Culture du présentéisme au travail, un mal silencieux

Enrhumée ou épuisée, vous vous sentez « obligée » d’aller travailler, même sans être à 100% de vos capacités. Décryptage du « présentéisme », un mal qui doit sa discrétion à sa banalité.

Le présentéisme possède divers visages, dont celui donné par le Larousse : « Fait d’être assidûment présent, notamment sur le lieu de travail ». L’assiduité n’a jamais été un mal. Être présent sur son lieu de travail non plus. Mais le présentéisme est une notion bien plus complexe, qui s’affuble d’un masque sournois lorsque la question de la contrainte s’en mêle.

Selon le psychologue du travail Sébastien Hof, le présentéisme « contraint » est le fait de ne plus être en capacité de travailler mais de se sentir obligé de rester au travail. « On essaye de retrouver une efficience, une efficacité », explique-t-il. « Dans le présentéisme il y aussi ceux qui sont malades, qui ne devraient pas être là et qui viennent quand même », ajoute-t-il. Il est important de distinguer l’implication et la motivation du phénomène du présentéisme évoqué ici : « Bien évidemment, il y a des personnes qui sont très impliquées, mais finalement, on est tous construits pour faire du bon boulot. C’est presque la normalité d’être impliqué », souligne Sébastien Hof.

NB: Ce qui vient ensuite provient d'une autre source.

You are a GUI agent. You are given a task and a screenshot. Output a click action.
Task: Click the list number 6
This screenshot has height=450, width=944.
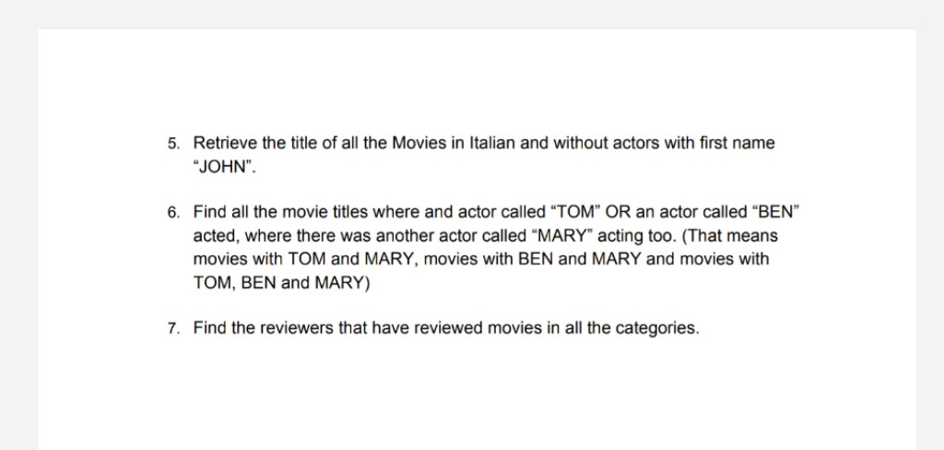click(173, 213)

Le côté obscur du présentéisme trouve son origine dans l’organisation du travail. « Les employeurs donnent des objectifs irréalistes et irréalisables, ils peuvent mettre en oeuvre des pratiques délétères. On place un dossier sur le bureau 5 minutes avant que la personne ait fini sa journée », témoigne le psychologue bisontin. Faire des horaires à rallonge, être surchargé·e, venir au travail souffrant·e : c’est l’histoire de beaucoup de Français, l’histoire d’un quotidien.

Présentéisme : pourquoi est-il si répandu ?

« Parmi les patients que je peux voir, il y en a tout un tas qui sont concernés par ce phénomène », remarque Sébastien Hof, malheureusement habitué à cette problématique. « On regarde beaucoup l’association entre travail et horaires : on est bon que si on reste longtemps au bureau ». Et, en conséquence de cette mentalité, des pratiques douteuses jaillissent entre collègues. Une petite réflexion pinçante, un trait d’ironie mal placé… « Ah, tu as déjà fini ? », « Tu pars à 17 h, t’as pris ton aprèm’ ? ». « Tout le monde intègre ces normes néfastes et ce n’est même pas forcément de la part du manager, mais du collectif. Il y a de plus en plus de concurrence entre les gens », remarque le spécialiste de la souffrance au travail.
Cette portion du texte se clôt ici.